1. To install PyTorch, find and install the binary suitable for your machine [here](https://pytorch.org/).
2. Then to install the PyG library, find and install the proper binary [here](https://pytorch-geometric.readthedocs.io/en/latest/notes/installation.html).
3. Make sure to also install the dependencies including *pyg_lib*, *torch_scatter*, *torch_sparse*, *torch_cluster*, and *torch_spline_conv*.

Once PyTorch and PyG are successfully installed, use the following command in the terminal for the latest version:
```commandline\
pip install https://github.com/WentaoZhan1998/geospaNN/archive/main.zip
```

To install the pypi version, use the following command in the terminal:
```commandline\
pip install geospaNN
```

## An easy running sample:

First import the modules and set up the parameters
1. Define the Friedman's function, and specify the dimension of input covariates.
2. Set the parameters for the spatial process.
3. Set the hyperparameters of the data.
```commandline\
import torch
import geospaNN
import numpy as np

# 1.
def f5(X): return (10*np.sin(np.pi*X[:,0]*X[:,1]) + 20*(X[:,2]-0.5)**2 + 10*X[:,3] +5*X[:,4])/6

p = 5; funXY = f5

# 2.
sigma = 1
phi = 3/np.sqrt(2)
tau = 0.01
theta = torch.tensor([sigma, phi, tau])

# 3.
n = 1000            # Size of the simulated sample.
nn = 20             # Neighbor size used for NNGP.
batch_size = 50     # Batch size for training the neural networks.
```

Next, simulate and split the data.
1. Simulate the spatially correlated data with spatial coordinates randomly sampled on a [0, 10]^2 squared domain.
2. Build the nearest neighbor graph, as a torch_geometric.data.Data object.
3. Split data into training, validation, testing sets.
```commandline\
# 1.
torch.manual_seed(2024)
X, Y, coord, cov, corerr = geospaNN.Simulation(n, p, nn, funXY, theta, range=[0, 10])

# 2.
data = geospaNN.make_graph(X, Y, coord, nn)

# 3.
data_train, data_val, data_test = geospaNN.split_data(X, Y, coord, neighbor_size=20,
                                                   test_proportion=0.2)
```    

Compose the mlp structure and train easily.
1. Define the mlp structure (torch.nn) to use.
2. Define the NN-GLS corresponding model.
3. Define the NN-GLS training class with learning rate and tolerance.
4. Train the model.
```commandline\
# 1.             
mlp = torch.nn.Sequential(
    torch.nn.Linear(p, 50),
    torch.nn.ReLU(),
    torch.nn.Linear(50, 20),
    torch.nn.ReLU(),
    torch.nn.Linear(20, 10),
    torch.nn.ReLU(),
    torch.nn.Linear(10, 1),
)

# 2.
model = geospaNN.nngls(p=p, neighbor_size=nn, coord_dimensions=2, mlp=mlp, theta=torch.tensor([1.5, 5, 0.1]))

# 3.
nngls_model = geospaNN.nngls_train(model, lr =  0.01, min_delta = 0.001)

# 4.
training_log = nngls_model.train(data_train, data_val, data_test,
                                 Update_init = 10, Update_step = 10)
```

Estimation from the model.
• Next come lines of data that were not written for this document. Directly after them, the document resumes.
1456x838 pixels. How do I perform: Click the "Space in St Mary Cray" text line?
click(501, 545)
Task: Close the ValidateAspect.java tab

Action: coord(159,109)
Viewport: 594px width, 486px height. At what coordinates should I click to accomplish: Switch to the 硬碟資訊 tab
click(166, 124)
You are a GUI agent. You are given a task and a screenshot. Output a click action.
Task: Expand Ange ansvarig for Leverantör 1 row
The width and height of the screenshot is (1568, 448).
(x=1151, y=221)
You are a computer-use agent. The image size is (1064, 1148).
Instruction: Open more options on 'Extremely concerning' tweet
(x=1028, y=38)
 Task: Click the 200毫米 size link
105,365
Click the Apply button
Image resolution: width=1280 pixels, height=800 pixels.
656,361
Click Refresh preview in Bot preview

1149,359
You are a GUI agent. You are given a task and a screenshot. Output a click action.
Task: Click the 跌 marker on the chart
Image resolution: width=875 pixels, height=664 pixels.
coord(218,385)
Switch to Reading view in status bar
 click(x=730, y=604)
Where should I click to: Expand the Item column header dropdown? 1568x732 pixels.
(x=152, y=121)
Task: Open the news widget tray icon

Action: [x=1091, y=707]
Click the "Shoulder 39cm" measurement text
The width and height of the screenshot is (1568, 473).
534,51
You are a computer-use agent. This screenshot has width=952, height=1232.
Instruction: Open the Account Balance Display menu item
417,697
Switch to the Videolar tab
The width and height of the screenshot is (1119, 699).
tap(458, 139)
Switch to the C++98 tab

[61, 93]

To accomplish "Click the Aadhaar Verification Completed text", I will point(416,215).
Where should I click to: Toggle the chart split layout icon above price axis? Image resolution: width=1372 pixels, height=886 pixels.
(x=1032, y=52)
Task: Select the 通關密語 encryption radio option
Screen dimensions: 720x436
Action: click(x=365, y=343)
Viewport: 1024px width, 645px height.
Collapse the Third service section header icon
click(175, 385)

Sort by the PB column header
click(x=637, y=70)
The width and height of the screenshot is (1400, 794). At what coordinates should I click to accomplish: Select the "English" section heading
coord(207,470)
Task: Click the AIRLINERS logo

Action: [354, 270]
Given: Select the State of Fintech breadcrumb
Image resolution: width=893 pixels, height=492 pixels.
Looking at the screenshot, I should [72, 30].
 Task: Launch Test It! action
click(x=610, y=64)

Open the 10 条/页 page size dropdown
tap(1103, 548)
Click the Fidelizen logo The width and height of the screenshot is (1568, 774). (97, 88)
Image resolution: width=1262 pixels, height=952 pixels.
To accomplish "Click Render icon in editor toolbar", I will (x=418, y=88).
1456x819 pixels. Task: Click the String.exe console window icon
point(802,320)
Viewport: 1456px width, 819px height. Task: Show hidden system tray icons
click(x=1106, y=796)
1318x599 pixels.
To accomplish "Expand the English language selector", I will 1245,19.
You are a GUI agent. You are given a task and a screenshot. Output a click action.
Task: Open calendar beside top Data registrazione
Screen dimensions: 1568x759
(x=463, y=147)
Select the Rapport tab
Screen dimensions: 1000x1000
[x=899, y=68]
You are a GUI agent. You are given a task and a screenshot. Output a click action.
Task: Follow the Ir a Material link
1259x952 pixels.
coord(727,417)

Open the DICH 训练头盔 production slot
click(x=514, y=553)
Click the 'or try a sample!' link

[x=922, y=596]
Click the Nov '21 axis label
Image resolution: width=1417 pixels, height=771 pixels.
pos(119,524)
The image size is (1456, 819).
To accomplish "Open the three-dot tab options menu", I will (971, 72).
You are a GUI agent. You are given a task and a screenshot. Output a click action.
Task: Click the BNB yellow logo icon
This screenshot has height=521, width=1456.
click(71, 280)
The variable is a torch.Tensor object of the same dimension
```commandline\
train_estimate = model.estimate(data_train.x)
```

Kriging prediction from the model. The first variable is supposed to be the data used for training, and the second 
variable a torch_geometric.data.Data object which can be composed by geospaNN.make_graph()'.
```commandline\
test_predict = model.predict(data_train, data_test)
```

## Running examples:
* A simulation experiment with a common spatial setting is shown [here](https://github.com/WentaoZhan1998/geospaNN/blob/main/Example_simulation.ipynb).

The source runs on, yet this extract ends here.